La pollution qui résulte de l’absence de politiques adéquates est aussi généralisée que grave. Roland Riachi note qu’en montagne, les aquifères souterrains, qui devraient être protégés en tant que sources d’approvisionnement en eau pour un grand nombre de citoyens, sont souvent pollués par les fosses septiques des constructions en hauteur, très rarement reliées à des réseaux d’égouts. Dans les villes côtières, les bâtiments sont plus souvent raccordés aux réseaux, mais les eaux d’égout collectées finissent quand même non traitées dans la mer. Roland Riachi dénombre non moins de 55 décharges d’égouts non traités sur la côte, soit une chaque quatre kilomètres.

Nadim Farjallah évoque des conséquences graves sur la population. « Le pire impact est celui de la propagation des maladies reliées à l’eau, comme la typhoïde, le choléra, des maladies de peau, des cas d’hépatites…, dit-il. Un autre impact est le coût de l’acheminement de l’eau vers les maisons, qui augmente de manière significative du fait que les offices de l’eau doivent traiter l’eau potable. Ce surcoût aurait été économisé si les sources étaient moins contaminées. » 
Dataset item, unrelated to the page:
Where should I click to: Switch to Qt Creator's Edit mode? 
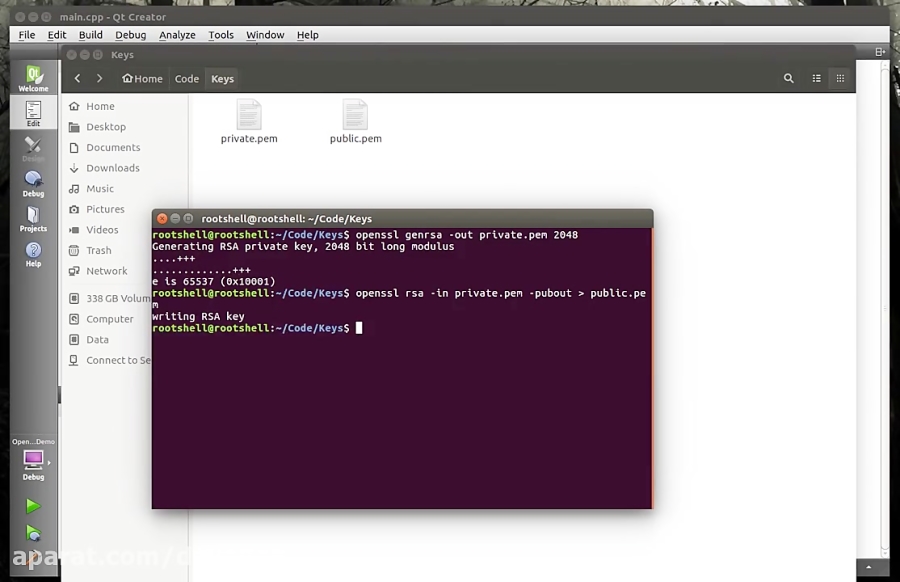click(x=33, y=113)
D’un point de vue environnemental, il souligne que « la pollution affecte la vie marine, elle tue des poissons, des amphibiens, la végétation, d’où une perte de biodiversité mais aussi de sources d’approvisionnement pour les pêcheurs ». Il signale le problème fondamental de la pollution des sources souterraines « qui dure bien plus longtemps que celle des cours d’eau superficiels, et est excessivement chère à traiter ». 

 

Des énergies renouvelables dans les stations

 

Le problème de la pollution de l’eau au Liban va croissant, et pourtant les solutions existent, qu’elles soient d’ordre administratif, technique ou politique. D’un point de vue technique, Nadim Farjallah préconise que les stations d’épuration des eaux usées soient connectées de manière adéquate aux réseaux d’égouts, faute de quoi le déversement sans traitement des eaux d’égout continuera à polluer les cours d’eau ou la mer. Il insiste également sur la nécessité d’économiser l’énergie tout en assurant une épuration des eaux usées conforme aux normes. « Ces stations devraient être équipées de sources d’énergie renouvelable, comme le photovoltaïque (solaire) ou de digestion anaérobie des boues des stations d’épuration (la partie solide qui demeure après l’épuration). On pourrait profiter de ces matières organiques, qui dégagent du méthane (gaz pouvant être employé pour faire fonctionner des turbines), afin de produire l’électricité nécessaire pour faire fonctionner la station. » 

 

A un niveau administratif, l’expert préconise que, si les offices de l’eau choisissent de signer des contrats avec des entrepreneurs pour la gestion de ces stations, qu’ils basent ces contrats non seulement sur la performance technique de qualité, mais aussi sur des engagements à faire des économies sur le coût de traitement. Cela poussera les entrepreneurs en question à s’assurer de l’optimisation de la performance, et de la réduction des pertes d’énergie inutiles.  

A un niveau environnemental, Roland Riachi estime que la solution viendrait de la protection en amont des sources, comme par la connexion des villages et des grands complexes de montagne aux réseaux d’égouts, en passant par l’abolition des fosses septiques. L’expert mentionne également l’idée de profiter de la géomorphologie du pays, en exploitant la force gravitationnelle des sources en hauteur en vue d’approvisionner la population, au lieu de compter sur le pompage de l’eau qui représente un coût conséquent pour les offices des eaux et est consommateur d’énergie.

 

La pollution de l’eau est un problème multidimensionnel qui résulte de l’échec des politiques en place et des pratiques entachées de corruption, et seule une volonté politique qui placera ce domaine au centre des priorités pourra y apporter un changement significatif.